Sezione di testo:

══════

Intanto la situazione continua ad essere tesissima in Siria, dove il presidente Bashar al Assad, che ha rivelato un'insospettabile ferocia dietro il suo aspetto mite, ha nominato primo ministro l'ex ministro dell'agricoltura Adel Safar chiedendogli di formare un nuovo governo. Un rimpasto che avviene tutto all'interno del regime e del partito Baath e che avviene dopo le proteste antigovernative che dalla città meridionale Darra si sono estese in tutto il Paese.
Secondo fonti ufficiali riportate dall'agenzia Sana, ci sarebbero stati 50 morti, ma le fonti dell'opposizione parlano di un vero e proprio bagno di sangue a Darra e di moltissime vittime negli altri scontri con la polizia del regime baathista.

══════

[Voci memorizzate]
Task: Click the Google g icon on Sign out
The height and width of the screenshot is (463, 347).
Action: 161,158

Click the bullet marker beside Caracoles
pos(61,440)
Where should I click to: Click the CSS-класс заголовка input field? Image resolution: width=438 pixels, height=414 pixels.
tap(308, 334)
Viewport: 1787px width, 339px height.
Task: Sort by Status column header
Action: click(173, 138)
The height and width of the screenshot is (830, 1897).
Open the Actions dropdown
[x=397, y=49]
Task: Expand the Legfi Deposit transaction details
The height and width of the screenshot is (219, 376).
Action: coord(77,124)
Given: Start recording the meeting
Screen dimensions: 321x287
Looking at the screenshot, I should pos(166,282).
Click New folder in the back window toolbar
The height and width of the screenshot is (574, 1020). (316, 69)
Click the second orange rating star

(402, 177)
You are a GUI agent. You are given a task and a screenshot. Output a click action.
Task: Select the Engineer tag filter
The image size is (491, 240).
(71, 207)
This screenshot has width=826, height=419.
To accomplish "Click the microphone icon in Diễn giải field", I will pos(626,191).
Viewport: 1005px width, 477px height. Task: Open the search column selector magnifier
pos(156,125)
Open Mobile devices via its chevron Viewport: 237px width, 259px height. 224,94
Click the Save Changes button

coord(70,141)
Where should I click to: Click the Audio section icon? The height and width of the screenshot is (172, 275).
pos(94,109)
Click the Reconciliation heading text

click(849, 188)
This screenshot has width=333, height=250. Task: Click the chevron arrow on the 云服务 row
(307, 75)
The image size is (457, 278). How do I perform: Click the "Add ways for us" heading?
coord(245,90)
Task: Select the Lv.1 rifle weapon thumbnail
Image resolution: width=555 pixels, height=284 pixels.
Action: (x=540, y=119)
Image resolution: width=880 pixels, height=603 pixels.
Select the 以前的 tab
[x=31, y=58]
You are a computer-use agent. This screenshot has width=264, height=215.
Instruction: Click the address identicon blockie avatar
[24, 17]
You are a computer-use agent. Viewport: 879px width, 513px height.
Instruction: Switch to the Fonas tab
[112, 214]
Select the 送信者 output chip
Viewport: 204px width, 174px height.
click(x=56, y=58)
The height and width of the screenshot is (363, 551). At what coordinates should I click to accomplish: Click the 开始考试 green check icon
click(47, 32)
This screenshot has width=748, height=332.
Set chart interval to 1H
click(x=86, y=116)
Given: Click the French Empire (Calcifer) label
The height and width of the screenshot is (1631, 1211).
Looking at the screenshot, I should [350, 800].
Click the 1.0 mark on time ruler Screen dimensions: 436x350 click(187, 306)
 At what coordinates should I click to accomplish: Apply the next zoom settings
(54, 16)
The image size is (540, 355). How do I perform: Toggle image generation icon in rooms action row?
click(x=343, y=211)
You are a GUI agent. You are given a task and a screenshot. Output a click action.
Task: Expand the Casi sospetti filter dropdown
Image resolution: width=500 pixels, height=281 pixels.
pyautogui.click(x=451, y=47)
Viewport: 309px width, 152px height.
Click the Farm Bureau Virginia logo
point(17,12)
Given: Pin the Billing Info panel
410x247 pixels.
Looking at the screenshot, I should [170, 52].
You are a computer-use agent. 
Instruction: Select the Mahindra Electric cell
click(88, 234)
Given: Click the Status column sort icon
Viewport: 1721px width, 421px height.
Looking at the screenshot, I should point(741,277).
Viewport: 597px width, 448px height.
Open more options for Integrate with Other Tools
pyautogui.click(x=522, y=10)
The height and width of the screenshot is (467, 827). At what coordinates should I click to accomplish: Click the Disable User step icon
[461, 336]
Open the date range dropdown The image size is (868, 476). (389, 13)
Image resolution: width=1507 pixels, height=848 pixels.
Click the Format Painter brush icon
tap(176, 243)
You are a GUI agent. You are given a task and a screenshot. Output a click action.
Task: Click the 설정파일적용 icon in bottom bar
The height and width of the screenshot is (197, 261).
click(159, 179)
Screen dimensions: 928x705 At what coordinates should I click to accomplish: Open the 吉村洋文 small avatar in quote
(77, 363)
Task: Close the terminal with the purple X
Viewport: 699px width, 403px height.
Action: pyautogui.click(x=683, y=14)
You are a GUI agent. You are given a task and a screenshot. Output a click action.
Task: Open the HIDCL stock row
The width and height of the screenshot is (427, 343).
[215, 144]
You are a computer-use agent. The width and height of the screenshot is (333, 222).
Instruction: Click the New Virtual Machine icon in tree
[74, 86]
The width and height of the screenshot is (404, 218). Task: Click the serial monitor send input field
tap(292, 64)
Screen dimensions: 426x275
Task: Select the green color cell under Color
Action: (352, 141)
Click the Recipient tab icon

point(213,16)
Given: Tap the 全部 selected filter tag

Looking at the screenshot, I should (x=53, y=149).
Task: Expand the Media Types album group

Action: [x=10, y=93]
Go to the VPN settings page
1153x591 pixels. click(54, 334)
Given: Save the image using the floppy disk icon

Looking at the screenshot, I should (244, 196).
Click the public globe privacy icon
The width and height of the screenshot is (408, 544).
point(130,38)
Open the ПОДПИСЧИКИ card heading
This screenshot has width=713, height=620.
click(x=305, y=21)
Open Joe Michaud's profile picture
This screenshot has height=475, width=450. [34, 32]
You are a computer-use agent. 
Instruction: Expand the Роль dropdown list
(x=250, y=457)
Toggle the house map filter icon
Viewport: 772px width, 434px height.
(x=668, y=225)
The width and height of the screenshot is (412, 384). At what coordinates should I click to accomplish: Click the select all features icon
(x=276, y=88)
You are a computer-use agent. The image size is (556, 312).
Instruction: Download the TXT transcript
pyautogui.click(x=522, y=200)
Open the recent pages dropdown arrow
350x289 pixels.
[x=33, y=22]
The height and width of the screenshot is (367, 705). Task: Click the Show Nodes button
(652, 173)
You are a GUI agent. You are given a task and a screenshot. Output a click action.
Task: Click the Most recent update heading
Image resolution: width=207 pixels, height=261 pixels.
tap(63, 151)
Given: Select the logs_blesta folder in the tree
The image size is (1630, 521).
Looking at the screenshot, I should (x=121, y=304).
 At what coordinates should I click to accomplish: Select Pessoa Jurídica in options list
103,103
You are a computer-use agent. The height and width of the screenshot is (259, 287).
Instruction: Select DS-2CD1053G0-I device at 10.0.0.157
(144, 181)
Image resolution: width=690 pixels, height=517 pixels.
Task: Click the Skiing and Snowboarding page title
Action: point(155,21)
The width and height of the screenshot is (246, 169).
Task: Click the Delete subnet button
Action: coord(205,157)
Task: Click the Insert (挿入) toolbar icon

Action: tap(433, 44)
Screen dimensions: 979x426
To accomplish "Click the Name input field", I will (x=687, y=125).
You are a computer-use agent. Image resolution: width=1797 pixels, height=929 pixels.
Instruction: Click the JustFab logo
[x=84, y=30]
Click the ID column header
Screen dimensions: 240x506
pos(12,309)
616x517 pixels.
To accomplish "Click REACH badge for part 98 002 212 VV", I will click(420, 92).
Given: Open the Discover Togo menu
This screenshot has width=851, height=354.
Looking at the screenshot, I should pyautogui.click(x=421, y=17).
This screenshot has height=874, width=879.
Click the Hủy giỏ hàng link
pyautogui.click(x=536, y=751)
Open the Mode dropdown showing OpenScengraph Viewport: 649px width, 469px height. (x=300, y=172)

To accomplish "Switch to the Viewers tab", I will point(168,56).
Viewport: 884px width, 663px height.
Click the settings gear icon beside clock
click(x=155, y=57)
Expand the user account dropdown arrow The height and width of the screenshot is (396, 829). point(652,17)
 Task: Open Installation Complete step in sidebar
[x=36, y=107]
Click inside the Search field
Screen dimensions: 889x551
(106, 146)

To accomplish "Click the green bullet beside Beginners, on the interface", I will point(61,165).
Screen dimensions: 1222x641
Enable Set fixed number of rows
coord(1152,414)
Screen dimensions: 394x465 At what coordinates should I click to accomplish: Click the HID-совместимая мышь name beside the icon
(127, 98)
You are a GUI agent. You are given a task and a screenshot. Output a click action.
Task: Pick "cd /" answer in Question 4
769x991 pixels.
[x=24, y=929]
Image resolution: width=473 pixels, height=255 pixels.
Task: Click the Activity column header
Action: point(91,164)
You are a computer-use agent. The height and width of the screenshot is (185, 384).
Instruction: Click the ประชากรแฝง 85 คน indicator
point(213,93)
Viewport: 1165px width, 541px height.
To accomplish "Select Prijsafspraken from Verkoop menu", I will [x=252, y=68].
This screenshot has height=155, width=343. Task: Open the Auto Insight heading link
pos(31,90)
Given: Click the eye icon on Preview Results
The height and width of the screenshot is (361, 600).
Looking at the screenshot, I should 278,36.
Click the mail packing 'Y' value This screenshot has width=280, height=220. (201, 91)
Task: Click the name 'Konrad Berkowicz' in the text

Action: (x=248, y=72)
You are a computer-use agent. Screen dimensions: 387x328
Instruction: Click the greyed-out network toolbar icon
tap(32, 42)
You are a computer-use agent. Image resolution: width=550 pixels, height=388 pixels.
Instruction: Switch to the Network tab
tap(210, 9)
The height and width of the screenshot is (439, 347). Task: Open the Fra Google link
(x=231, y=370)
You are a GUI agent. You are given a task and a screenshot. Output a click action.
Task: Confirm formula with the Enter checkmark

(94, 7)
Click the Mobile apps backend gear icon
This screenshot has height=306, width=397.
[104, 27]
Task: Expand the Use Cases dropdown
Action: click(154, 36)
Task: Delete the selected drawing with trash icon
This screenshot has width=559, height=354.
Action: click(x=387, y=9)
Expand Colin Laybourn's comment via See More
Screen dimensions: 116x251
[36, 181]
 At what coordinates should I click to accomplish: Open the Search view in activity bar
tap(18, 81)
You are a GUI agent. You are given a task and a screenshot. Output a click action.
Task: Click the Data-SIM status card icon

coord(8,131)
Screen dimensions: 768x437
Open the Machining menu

══════

Cosa farai:
Puoi proseguire il testo sulle proteste in Siria, riprendendo subito dopo la sua ultima frase?

Risposta:
Assad ha cercato di placare gli anime promettendo la fine dello stato di emergenza, l'aumento dei redditi dei dipendenti pubblici e la liberazione dei prigionieri politici . Poi il regime ha accusato dei disordini e degli scontri «I gruppi armasti sostenuti dalle potenze straniere» (che tradotto in arabo-siriano significa Israele e gli Usa) che cercano di incitare i conflitti settari nel Paese. Inoltre il regima ha accusato i reportages delle agenzie di stampa internazionali di «Esagerazione e mancanza di professionalità», per come hanno coperto i disordini in Siria (definiti «Gli ultimi avvenimenti»).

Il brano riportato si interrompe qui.